Africa Has a Climate Funding Shortfall

African countries have suffered some of the world’s heaviest burdens from the climate crisis, including heat waves, droughts, and floods. Those effects will undoubtedly worsen in the next decade, according to the United Nations Intergovernmental Panel on Climate Change (IPCC) report released last week. But compared to other regions, Africa receives the least funding for research to prepare for that future; investments in climate resilience projects on the continent fall short by billions of dollars.

The IPCC predicts that people and species won’t be able to cope with the rising temperatures in some parts of Africa, and that glaciers on the continent’s most spectacular mountains, such as Mount Kilimanjaro, may disappear in the coming decades. “By 1.5° C global warming, you could be seeing up to around 50 days per year of potential lethal heat in West Africa,” said Christopher Trisos, a lead author of the report and a director of the African Climate and Development Initiative at the University of Cape Town.

The report says that limited finance and data will present obstacles for African countries seeking to adapt to the climate crisis. Since 1990, fewer than 4 percent of total global climate change research funding has focused on Africa, while 78 percent of that funding has gone to researchers in the United States and Europe. Furthermore, African scientists received less than 15 percent of the funds.
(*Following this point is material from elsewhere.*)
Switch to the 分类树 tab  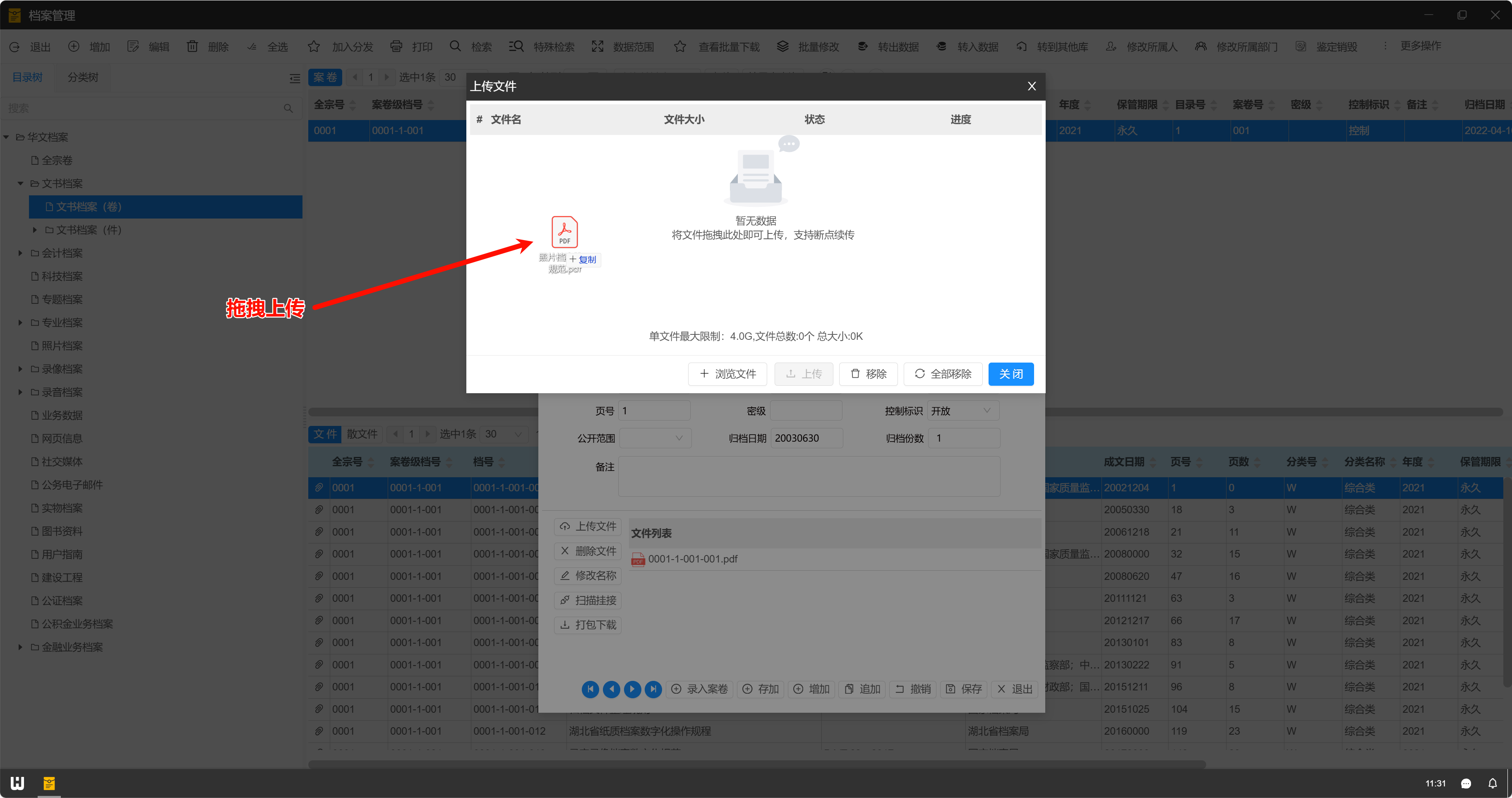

Due to this funding gap, Trisos explained, non-African institutions set the research questions, which may focus less on local needs. Since the United Kingdom became the largest research funder for climate adaptation, its grants in Africa have largely supported research in former British colonies. Research on North African countries is the most underfunded, despite the region’s particular vulnerability to drought.

The lack of funding for Africa-based scientists has wide-reaching implications, impeding the development of accurate climate models and early warning systems. There are few regularly reporting weather stations on the continent, for example. “Without those weather stations, you have much less data to work with to develop the scientific models and algorithm that can provide you with early warning systems that people in Europe and North America are used to receiving,” Trisos told Foreign Policy.